In termini assoluti, in Italia, in media (anche nel 2015) - fa presente il ministero - si è avuta una media di 0,32 casi ogni 100.000 abitanti di meningite da meningococco. Secondo gli standard internazionali «si può iniziare a parlare di epidemia con incidenze assai più alte. Alcune nazioni usano come valore soglia un'incidenza di 10 casi su 100.000 in 3 mesi, mentre altre di 40 casi su 100.000 in 3 mesi». Insomma, dati che ai quali l’Italia con i suoi 196 casi su oltre 60 milioni di abitanti nel 2015 non si avvicina neppure. E neanche nel 2016 con una tendenza analoga, assicura il ministero.

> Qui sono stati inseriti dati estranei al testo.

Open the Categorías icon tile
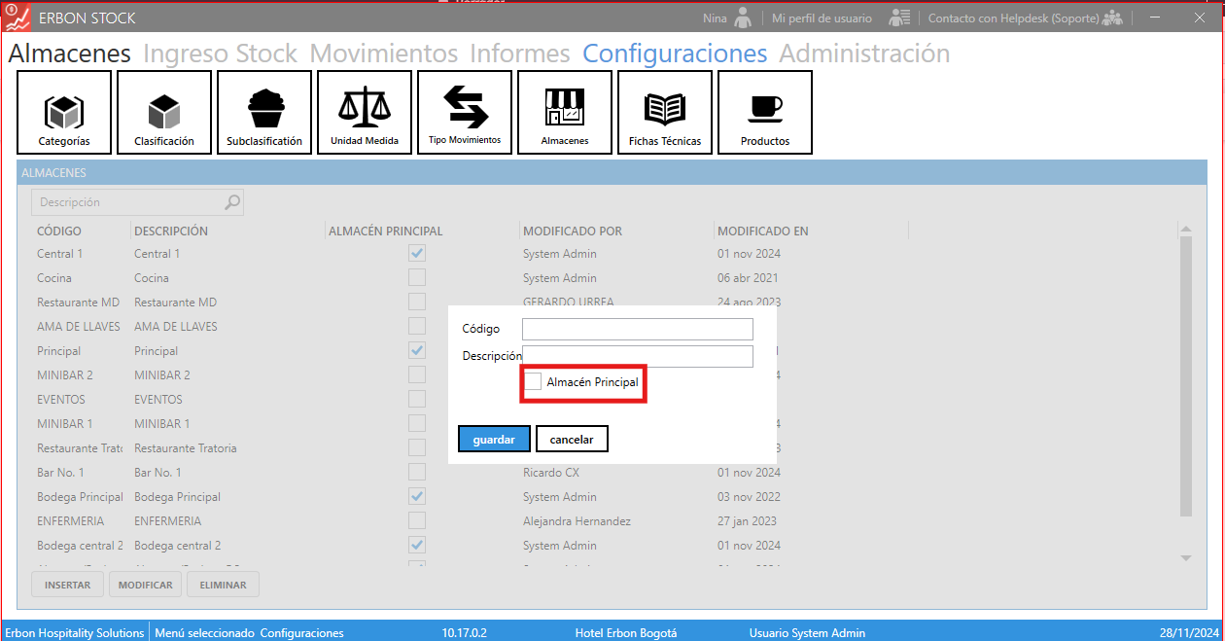The height and width of the screenshot is (641, 1225). 64,113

RAFFORZATE LE VACCINAZIONI

Comunque, con i nuovi livelli di assistenza, sono aumentate le misure di prevenzione. È stata rafforzata la vaccinazione. Per il meningococco B (in Toscana il vaccino è già gratuito per i nuovi nati dal 2014) oggi il sistema sanitario nazionale prevede: 3 dosi nel primo anno di vita e 1 richiamo dopo l'anno di età; la vaccinazione anti-meningococcica tetravalente ACYW (negli adolescenti, che sostituisce quella contro il meningococco C). L'offerta in Italia di queste vaccinazioni, alcune già presenti nel calendario vaccinale di alcune regioni, inizierà quando sarà stato approvato in Conferenza Stato-Regioni il Piano della Prevenzione Vaccinale.